The present-day U.S. military qualifies by any measure as highly professional, much more so than its Cold War predecessor. Yet the purpose of today’s professionals is not to preserve peace but to fight unending wars in distant places. Intoxicated by a post-Cold War belief in its own omnipotence, the United States allowed itself to be drawn into a long series of armed conflicts, almost all of them yielding unintended consequences and imposing greater than anticipated costs. Since the end of the Cold War, U.S. forces have destroyed many targets and killed many people. Only rarely, however, have they succeeded in accomplishing their assigned political purposes. . . . [F]rom our present vantage point, it becomes apparent that the “Revolution of ‘89” did not initiate a new era of history. At most, the events of that year fostered various unhelpful illusions that impeded our capacity to recognize and respond to the forces of change that actually matter.

Andrew Bacevich


Thursday, October 28, 2010

News of the Day for Thursday, October 28, 2010

As I indicated might happen, this will be a quickie post. -- C

Reported Security Incidents

Kirkuk

Ansar al-Sunna resurfaces, kidnapping the daughters of a Kurdish tribal leader and demanding the release of seven of its members from prison. The father, Walid Jalal Agha, managed to kill one of the attackers but they still escaped with the hostages. Ansar al-Sunna, formerly known as Ansar al-Islam, is the Kurdish Islamist group which George W. Bush and Colin Powell falsely claimed was somehow harbored by Saddam Hussein as part of the campaign of lies which they used to justify the invasion of Iraq. In fact, during the Saddam era, the group operated in Iraqi Kurdistan, protected from Saddam Hussein by U.S. and British air power, which was lucky for them because Saddam was trying to kill them. Their leader, known as Mullah Krekar, was at that time enjoying political asylum in Norway for precisely that reason. Saddam is gone, but they are still there. --C

Bursa, near Mosul

One police officer killed and seven injured in a suicide car bombing of police headquarters.

Baghdad

KUNA describes three attacks on public officials.

1) A police source told KUNA that unidentified militants planted a bomb in the car of Brigadier Abdulrazzaq Abdulwahab who works at the oil facilities protection department. The bomb exploded as Abdulwahab was driving his car in Al-Aamil neighborhood, killing him immediately and damaging his car and several close civilian vehicles, he added.
2) Another bomb exploded in the car of Brigadier Hussein Mahdi Jumaa in the same neighborhood, who was injured.
3) A third bomb exploded in the car of an employee in the Reconstruction and Housing Ministry in Al-Karrada neighborhood in central Baghdad, injuring him.

Other News of the Day

Governor of Salah U'Din Province Khaled Hassan Mehdi is suspended for alleged ties to the Baath Party. This is of course just more of the settling of scores which threatens the integrity of the Iraqi state. -- C Excerpt:

Provincial politicians speaking on condition of anonymity suggested that the allegations against Mehdi were a settling of accounts by supporters of former governor Mutasher Hussein Ellewi, who was sacked for alleged corruption in 2009.

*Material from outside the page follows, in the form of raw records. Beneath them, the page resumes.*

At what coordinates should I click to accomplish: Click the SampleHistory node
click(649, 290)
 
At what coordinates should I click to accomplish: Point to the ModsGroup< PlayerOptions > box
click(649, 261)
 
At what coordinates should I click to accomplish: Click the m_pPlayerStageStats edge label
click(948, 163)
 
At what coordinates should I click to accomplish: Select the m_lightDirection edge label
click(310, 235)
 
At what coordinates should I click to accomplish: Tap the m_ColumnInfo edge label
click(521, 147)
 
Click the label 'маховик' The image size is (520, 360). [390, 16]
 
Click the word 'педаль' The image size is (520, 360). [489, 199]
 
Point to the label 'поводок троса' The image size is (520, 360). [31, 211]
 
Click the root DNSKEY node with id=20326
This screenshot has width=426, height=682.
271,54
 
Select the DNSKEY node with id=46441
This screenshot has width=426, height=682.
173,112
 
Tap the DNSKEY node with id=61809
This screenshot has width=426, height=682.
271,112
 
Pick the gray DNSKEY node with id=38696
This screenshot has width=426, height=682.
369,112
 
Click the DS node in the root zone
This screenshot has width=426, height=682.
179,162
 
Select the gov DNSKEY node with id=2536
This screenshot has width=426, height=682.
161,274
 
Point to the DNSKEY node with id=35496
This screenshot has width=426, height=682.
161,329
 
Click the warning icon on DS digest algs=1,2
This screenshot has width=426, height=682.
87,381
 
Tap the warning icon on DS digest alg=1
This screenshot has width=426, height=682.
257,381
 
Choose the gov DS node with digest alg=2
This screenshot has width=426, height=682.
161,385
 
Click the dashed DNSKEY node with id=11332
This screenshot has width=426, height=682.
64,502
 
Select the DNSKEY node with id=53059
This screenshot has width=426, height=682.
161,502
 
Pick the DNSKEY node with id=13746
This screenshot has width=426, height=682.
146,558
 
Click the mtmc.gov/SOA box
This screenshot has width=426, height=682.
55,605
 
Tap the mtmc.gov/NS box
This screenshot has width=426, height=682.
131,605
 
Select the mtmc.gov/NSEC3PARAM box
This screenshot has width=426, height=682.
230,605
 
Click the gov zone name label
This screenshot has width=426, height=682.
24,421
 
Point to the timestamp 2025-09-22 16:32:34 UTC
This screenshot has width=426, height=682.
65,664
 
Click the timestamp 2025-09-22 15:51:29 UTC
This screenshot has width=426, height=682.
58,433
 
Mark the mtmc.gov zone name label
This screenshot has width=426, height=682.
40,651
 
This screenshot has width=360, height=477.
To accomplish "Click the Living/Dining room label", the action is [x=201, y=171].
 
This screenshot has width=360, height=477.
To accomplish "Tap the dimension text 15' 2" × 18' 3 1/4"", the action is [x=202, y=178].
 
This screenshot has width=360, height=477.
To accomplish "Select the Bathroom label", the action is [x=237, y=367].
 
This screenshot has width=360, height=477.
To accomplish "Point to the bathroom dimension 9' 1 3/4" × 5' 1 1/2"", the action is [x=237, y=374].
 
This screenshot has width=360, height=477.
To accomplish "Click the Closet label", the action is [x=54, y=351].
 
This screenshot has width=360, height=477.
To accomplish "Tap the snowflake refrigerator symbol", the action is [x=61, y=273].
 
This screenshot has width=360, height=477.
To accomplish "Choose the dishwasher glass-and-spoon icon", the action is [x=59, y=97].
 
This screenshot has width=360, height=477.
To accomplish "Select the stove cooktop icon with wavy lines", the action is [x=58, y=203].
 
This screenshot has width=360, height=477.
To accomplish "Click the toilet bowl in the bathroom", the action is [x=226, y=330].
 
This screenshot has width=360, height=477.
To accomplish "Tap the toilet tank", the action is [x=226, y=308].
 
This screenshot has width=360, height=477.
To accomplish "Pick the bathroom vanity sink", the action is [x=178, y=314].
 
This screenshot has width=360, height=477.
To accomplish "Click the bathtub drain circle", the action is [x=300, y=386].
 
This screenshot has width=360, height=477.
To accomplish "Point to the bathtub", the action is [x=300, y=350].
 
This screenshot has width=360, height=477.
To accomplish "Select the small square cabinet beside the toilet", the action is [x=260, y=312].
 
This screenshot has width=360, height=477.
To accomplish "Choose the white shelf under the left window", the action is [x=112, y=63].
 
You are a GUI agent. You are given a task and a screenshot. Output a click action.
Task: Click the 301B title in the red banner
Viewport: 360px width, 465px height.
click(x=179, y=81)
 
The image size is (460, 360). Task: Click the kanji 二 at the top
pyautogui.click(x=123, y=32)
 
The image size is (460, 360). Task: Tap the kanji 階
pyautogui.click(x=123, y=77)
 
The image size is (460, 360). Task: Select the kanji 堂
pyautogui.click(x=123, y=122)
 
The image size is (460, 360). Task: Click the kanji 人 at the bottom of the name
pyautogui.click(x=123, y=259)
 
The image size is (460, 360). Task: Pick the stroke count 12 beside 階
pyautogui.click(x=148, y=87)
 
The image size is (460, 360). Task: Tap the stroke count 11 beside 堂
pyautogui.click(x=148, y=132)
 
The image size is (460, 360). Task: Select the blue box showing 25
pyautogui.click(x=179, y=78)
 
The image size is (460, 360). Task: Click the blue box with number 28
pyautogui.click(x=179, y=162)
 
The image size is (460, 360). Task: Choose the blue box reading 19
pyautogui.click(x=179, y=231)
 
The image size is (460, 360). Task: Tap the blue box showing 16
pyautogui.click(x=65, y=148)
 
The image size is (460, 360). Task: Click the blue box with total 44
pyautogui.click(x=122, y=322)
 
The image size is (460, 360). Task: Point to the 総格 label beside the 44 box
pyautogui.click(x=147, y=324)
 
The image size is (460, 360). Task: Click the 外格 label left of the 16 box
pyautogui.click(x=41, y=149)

Shortly after the 2003 invasion, the US-led occupation authority barred all senior and middle-ranking Baathists from public life, depriving tens of thousands of government employees of their jobs. Implementation of the law is now overseen by the JAC, which disqualified 456 candidates from Iraq's March 7 general election for alleged membership of the party.

Headed by leading politicians from Iraq's Shiite majority community, the JAC has been accused of pursuing a witchhunt against members of the Sunni Arab minority which dominated Saddam's regime.

Afghanistan Update

ISAF soldier killed by IED in southern Afghanistan. No further details at this time.

Taliban raid a police checkpoint in Takhar province, kill one police officer and injure another.

Several "militants" said to be killed by drone attacks in Pakistan. TOLO sources this only to "officials," presumably Pakistani.

Mikhail Gorbachev has some advice for President Obama: Victory is impossible, get the hell out.